В данном вопросе характер его не оставлял сомнений. Непременным условием всех его достижений было признание общественности. Он с удовольствием вспомнил про доклад, посвященный новым исследованиям функции селезенки, который сделал позавчера на конгрессе врачей в Бремене. Неуязвимый для критики, безупречно разработанный, основательно подтвержденный экспериментами, доказательный и научный, доклад встречен был аплодисментами и заслужил рекомендацию в печать.

Реймар распахнул дверь в четвертую палату. На второй койке около пяти утра начался кризис. Общее неудовлетворительное состояние коронарной системы. Он велел колоть строфантин. Женщине было семьдесят четыре года. В любой момент возможны были внезапные спазмы.

Сестра вышла ему навстречу.

— Пульс? — спросил он почти неслышно, так как женщина сидела выпрямившись в постели и внимательно смотрела на него.

— Девяносто пять, — озабоченно прошептала сестра, — и очень слабый.

Реймар Брабендер на ходу вставил в уши стетоскоп. Он положил женщине руку на редкие седые волосы и с профессиональной, призванной успокаивать, деловитостью врача спустил ночную рубашку с ее плеч.

Прослушивая, он прикрыл глаза, чтоб не видеть прямо перед собой ее испуганное лицо. Однако пришлось сделать усилие, чтобы не дать отразиться на своем лице тому, что он услышал.

Наконец он отодвинулся, и сестра поправила на больной ночную рубашку.

— Все мы должны когда-то умереть, не правда ли, доктор? — пробормотала женщина, и глаза ее блеснули.

Врач немного подумал, потом улыбнулся:

— Семьдесят четыре — это, конечно, не восемнадцать. Но у вас еще есть время.

— А я выйду отсюда, доктор? — спросила женщина более настойчиво.

Доктор Брабендер положил руки ей на плечи, поднимаясь с края постели.

— Только не сразу и не завтра, фрау Клазен, — ответил он и убрал стетоскоп.

— Я уже не выйду отсюда, доктор. Скажите мне это прямо, — взмолилась женщина.

— Фрау Клазен, и о чем только вы говорите?

Врач сделал вид, что сердится, но не всерьез. Ему было уже сорок пять. Но одному он так и не научился: излучать надежду там, где ее уже не оставалось. Последнее и высшее подтверждение искусства врачевать. Грань, где ремесло перерастает в человечность, в веру, в миф, неизвестно во что.

Он же был интеллигентен, хорошо справлялся со своими обязанностями и мог доходчиво объяснить другим, что от них требовалось.

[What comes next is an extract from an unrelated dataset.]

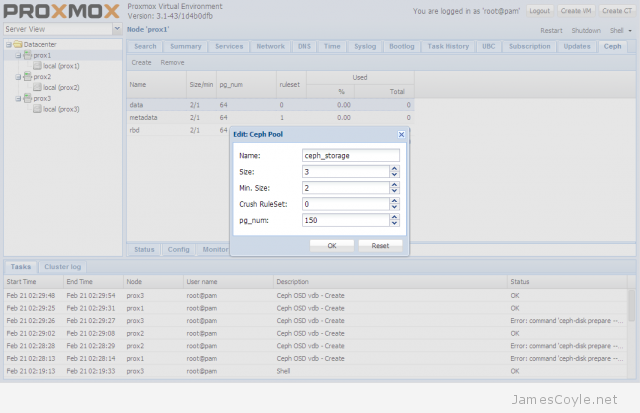This screenshot has width=640, height=413.
Task: Select local (prox1) storage icon
Action: tap(38, 66)
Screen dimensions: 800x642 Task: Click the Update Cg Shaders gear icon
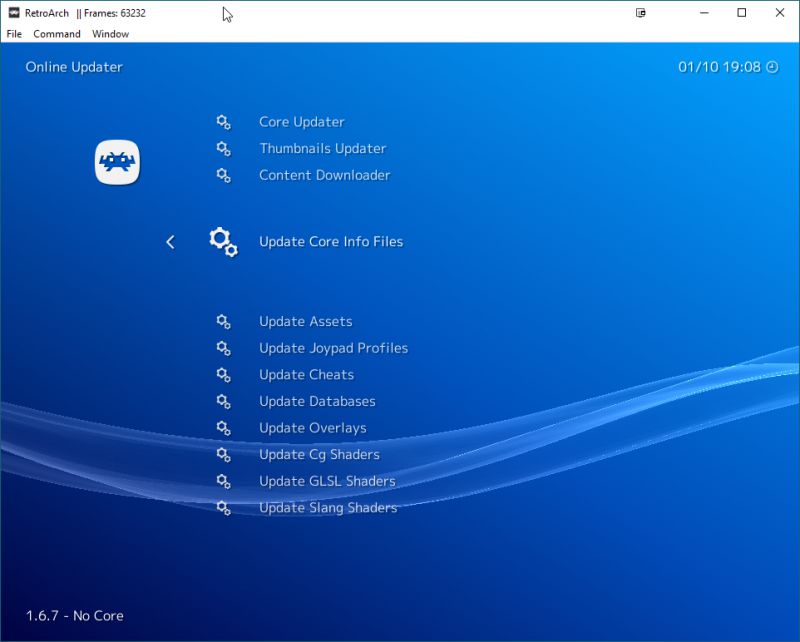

— Я напишу профессору записку с просьбой посмотреть ее, — сказал он сестре, выходя из палаты. — А Толен пусть еще раз измерит давление и приложит результат.

— Что сказал вам доктор в коридоре? — услышал он голос больной, когда сестра вернулась в палату.

— Я должна присматривать, чтобы вы как можно меньше двигались, — ласково улыбнулась сестра и поправила подушку.

Брабендер прошел до конца коридора, часы над дверью частного отделения показывали двадцать минут девятого, и потому он обрадовался, увидев взбегающего вверх по лестнице Толена. Он передал коллеге все материалы и стянул с себя халат. Потом вымыл руки.

Вытираясь, он выглянул во двор, где стоял его красивый новый автомобиль. Идея принадлежала Эрике. Он вовсе этого не хотел, но возражать ей, когда она заявила, что, проработав шесть лет в должности старшего врача, он может наконец позволить себе не ездить в «фольксвагене», было трудно. Новый автомобиль был еще не оплачен.